Security in any walk of life has a tendency to inconvenience well intentioned legitimate users more than the malicious.

I worked in the NHS for over ten years in clinical and non-clinical roles (mostly in secondary care) before making good my escape. I learned that every NHS artifact - be it a paper form, policy, manager or computer system is either with you or against you getting your job done - that is ensuring the patient leaves hospital in better shape than they came into it!

Staff route around any obstruction to their delivery of care. They are also increasingly pressured - they are not filing their nails reciting "computer says No". A patient's good experience in the NHS depends on the computer user saying "yes".

If role based access does not allow (say) a ward clerk to do something on the PAS they routinely would do with the paper records then 'enabled' staff would typically not hesitate to share their login - especially if they otherwise had to pick up the work!

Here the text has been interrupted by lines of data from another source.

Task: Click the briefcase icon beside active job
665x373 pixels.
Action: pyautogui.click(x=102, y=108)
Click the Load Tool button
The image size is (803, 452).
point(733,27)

Of course if the software could be near effortlessly and instantly reconfigured then login sharing would hard to excuse - but it rarely works that way.

Indeed in the National Program fixing software shortcomings which staff are obliged to work around may involve persuading the LSP to raise a Contract Change Notice with CfH - hardly effortless and instant!

If NHS staff are working around system security then either the technology, model, implementation or wider organisational failure is to blame NOT the staff. If suppliers, LSPs and CfH can't sort this out then they should be handed their notice - not the nurse sharing a smartcard.

Irresponsible reporting -- Not at all

mjcbrown@yahoo.com

05 Jan 08 10:16

TThe Judicial Enquiry of the Krever Commission in Ontario in the late 70's early 80's showed that the principal attempts to breach the confidentiality of centrally held medical records came from the Candian Police, reportedly for immigration matters. Those attempts were 20 to 30 times more common than the next most common source - divorce lawyers. Under the present English law police will have unrestricted access - on the say of a Secretary of State. Finding the paper based notes that you want is usually a job in itself. With electronically held data, specific searches and trawls through data become simple anonymous and finally routine.